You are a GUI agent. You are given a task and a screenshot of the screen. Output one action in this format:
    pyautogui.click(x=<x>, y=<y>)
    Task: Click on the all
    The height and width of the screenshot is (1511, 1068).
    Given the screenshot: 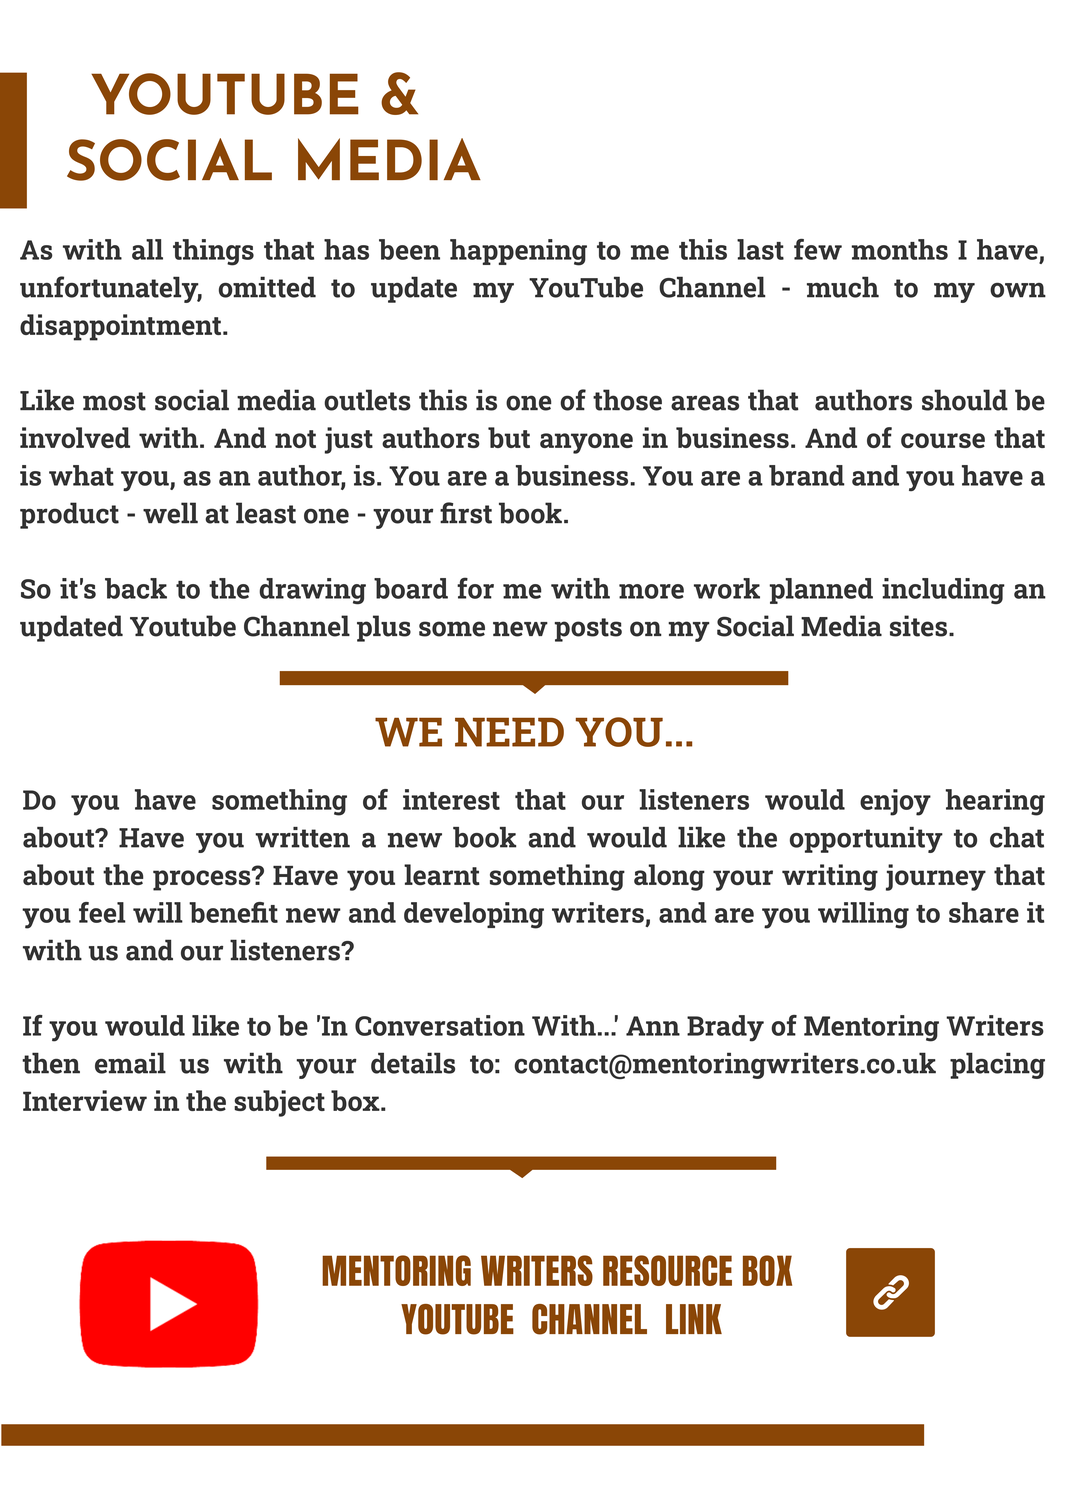 What is the action you would take?
    pyautogui.click(x=147, y=249)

_ _ _ _

● Set exercise: Copy the lines from the first one through the line containing "The height and", with "screenshot" changed to "capture" and everything else left as it is. Give only those lines.

● Right answer:
You are a GUI agent. You are given a task and a capture of the screen. Output one action in this format:
    pyautogui.click(x=<x>, y=<y>)
    Task: Click on the all
    The height and width of the capture is (1511, 1068).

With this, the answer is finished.